**Goal of the exercise**:
Update the passage on hospital corporate negligence, starting at "Obviously, if the" and ending at "for corporate negligence?", by replacing "hospital" with "medical center" throughout that span.

**Passage for review**:

These are important questions because the hospital's duty does not end with the granting of staff privileges. The court specifically held that a failure to exercise due care in the retention of the physician is grounds for an action under the corporate negligence ruling.

Obviously, if the negligence is committed at another hospital, one's ability to investigate is going to be impaired. Similarly, if the act of negligence was committed at the subject hospital, is that hospital negligent if it doesn't use the full peer review and quality assurance vehicles to investigate the claim?

More importantly, are courts of Florida down the road going to allow the discovery of the peer review and quality assurance assessments to be discovered in plaintiff's efforts to establish a claim for corporate negligence?

The case law to date would indicate that ilie Florida courts will not be so inclined. In Holly v. Auld,2 the Florida Supreme Court held that the peer review material was not available to a physician attempting to defend himself in a civil medical malpractice action, and there is no reason to believe that the high court will make an exception to this dictate to give the plaintiffs access to the material to prove their case.

**Supplied data**:
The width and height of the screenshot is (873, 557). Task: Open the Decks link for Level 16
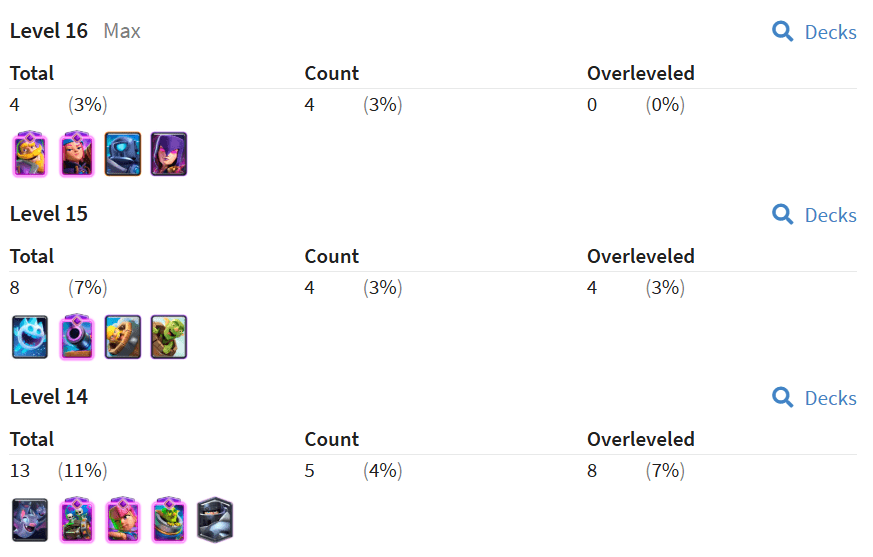[x=830, y=32]
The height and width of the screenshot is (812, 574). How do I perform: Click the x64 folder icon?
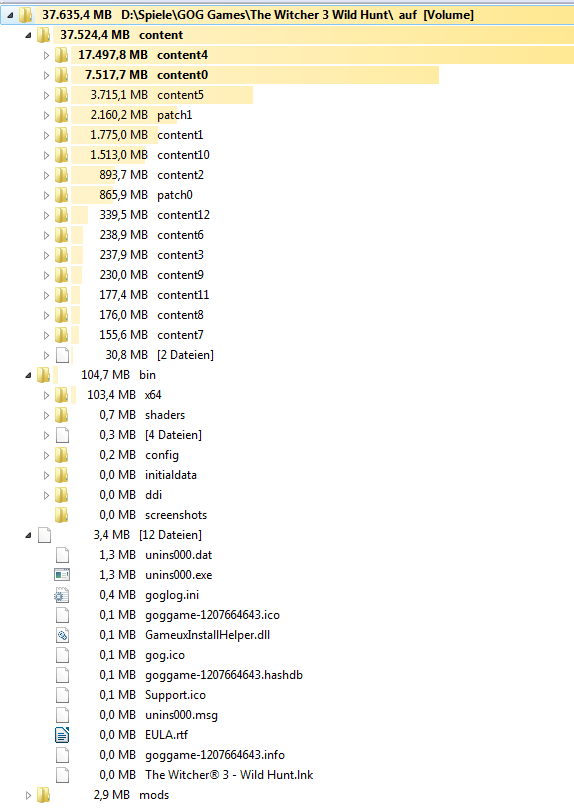pos(62,395)
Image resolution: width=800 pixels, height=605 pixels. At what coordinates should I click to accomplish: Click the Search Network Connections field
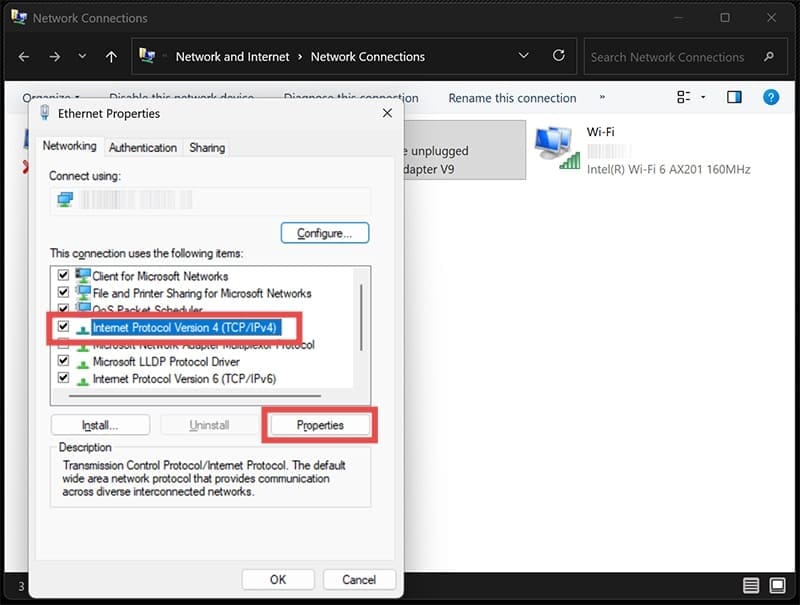(x=670, y=57)
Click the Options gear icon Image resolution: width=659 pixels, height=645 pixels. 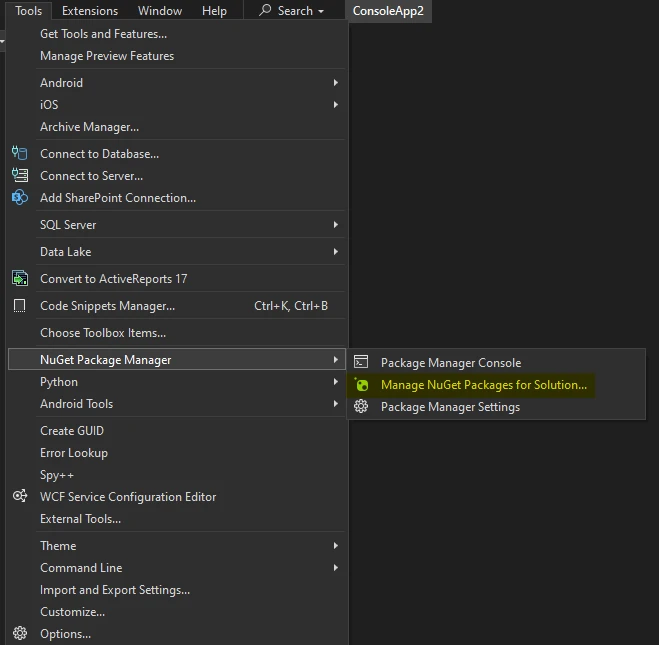tap(19, 634)
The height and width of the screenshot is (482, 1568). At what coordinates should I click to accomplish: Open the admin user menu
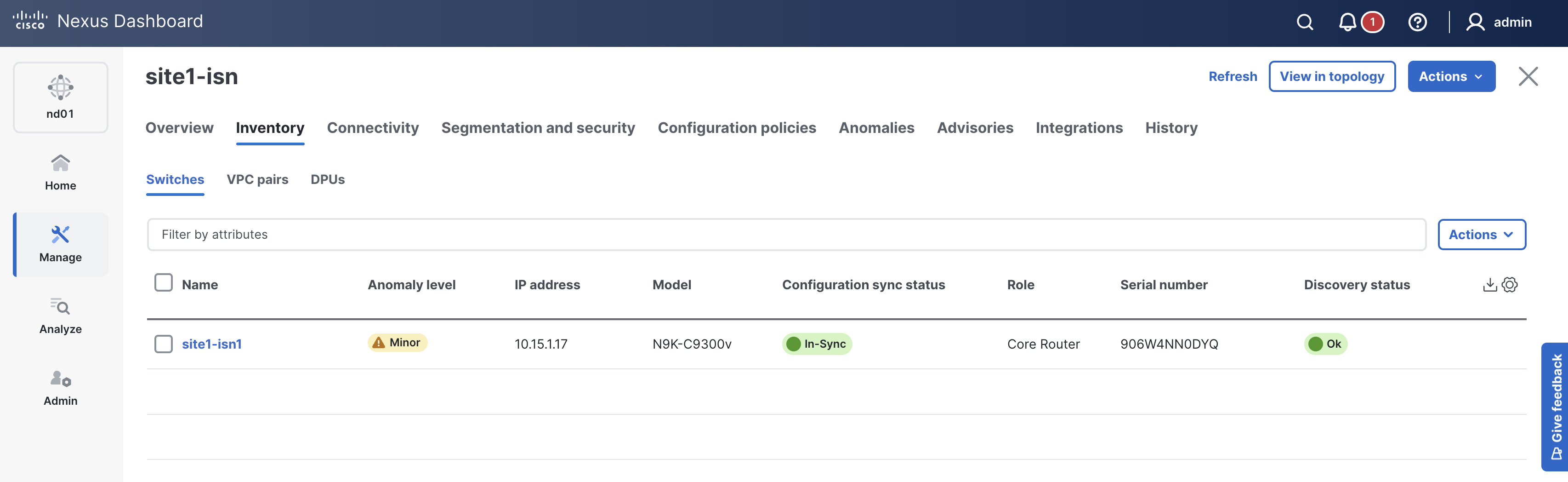click(1499, 23)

**Response**:
Obviously, if the negligence is committed at another medical center, one's ability to investigate is going to be impaired. Similarly, if the act of negligence was committed at the subject medical center, is that medical center negligent if it doesn't use the full peer review and quality assurance vehicles to investigate the claim?

More importantly, are courts of Florida down the road going to allow the discovery of the peer review and quality assurance assessments to be discovered in plaintiff's efforts to establish a claim for corporate negligence?